The prototype defence is the weakest part of Clearview's account, and not because it is untrue. Thousands of lines of interface copy, per-model selection, accuracy disclaimers and a mandatory verification checkbox are not the artefacts of a weekend experiment; they are the artefacts of a product being designed for a customer who exists. Kyler is almost certainly right that nobody in law enforcement ran it. He is also describing a company that encourages its engineers to push this kind of work forward "while that remains possible" — a phrase that concedes the constraint Clearview is racing is regulatory, not technical.
The more interesting question is what the demographic inputs were for. Every other design choice here is defensible on efficiency grounds: automating clicks an investigator would make anyway is an argument you can have. Feeding race, gender and age into the system as decision aids is a different kind of choice, one that shapes which leads the machine pursues rather than how fast it pursues them. Clearview's response was to decline to speculate about its own interface. That is the one answer a prototype cannot excuse.

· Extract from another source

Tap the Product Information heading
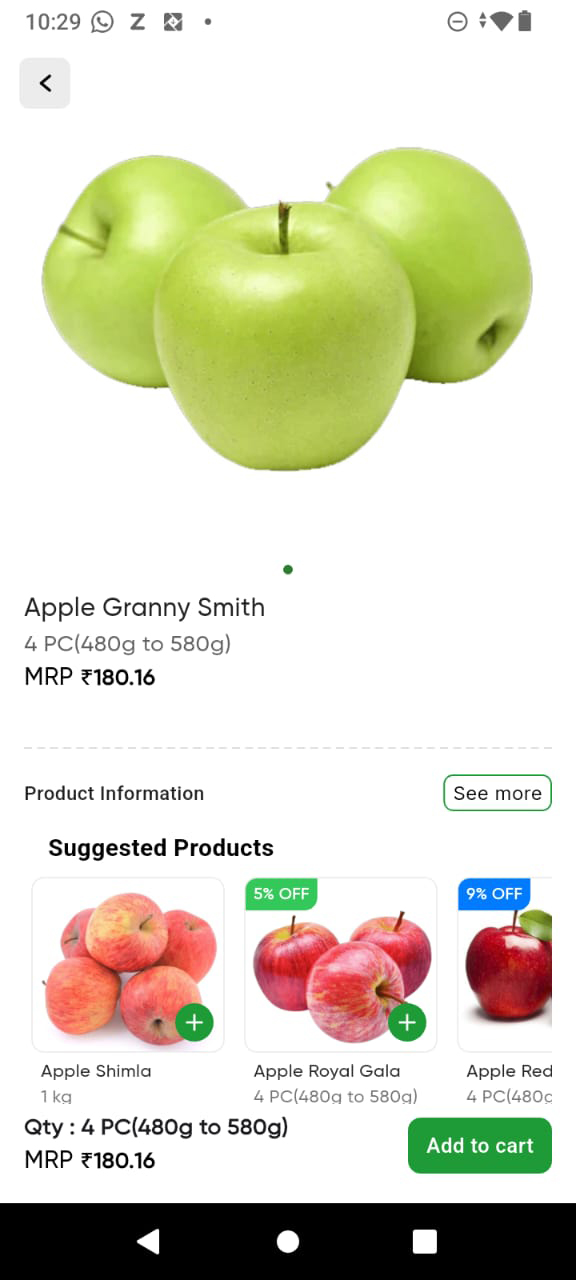The image size is (576, 1280). click(x=114, y=793)
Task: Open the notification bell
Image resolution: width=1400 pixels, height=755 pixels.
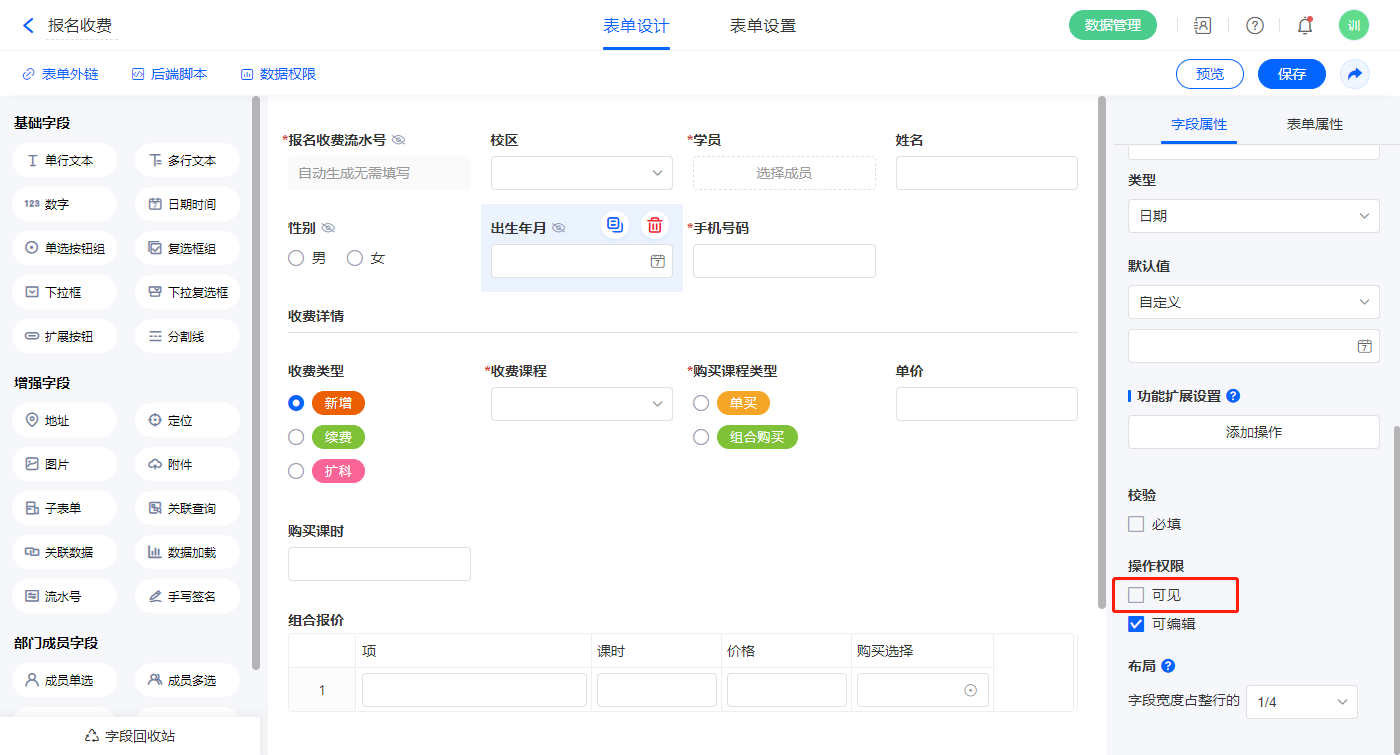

Ferguson allows one possible upside. AI-assisted investigation could leave a clearer record of how police arrived at a suspect: today officers routinely run database searches, discard leads and follow hunches without documenting the steps, whereas a system that stores prompts, queries, chosen models and investigative directions would be far easier to audit. His optimism is bounded by 16 years of watching police technology get deployed before the agencies using it decide what the rules are — new technology, same script.
The company's own numbers make the point better than its critics do. Between 2020 and today, through lawsuits, regulatory investigations and demands from every major platform it scraped, Clearview's database grew from 3 billion images to more than 70 billion. Nothing in that period slowed the collection down. There is no reason to expect the next phase — the part where the collection starts reasoning about what it holds — to run into a different kind of obstacle.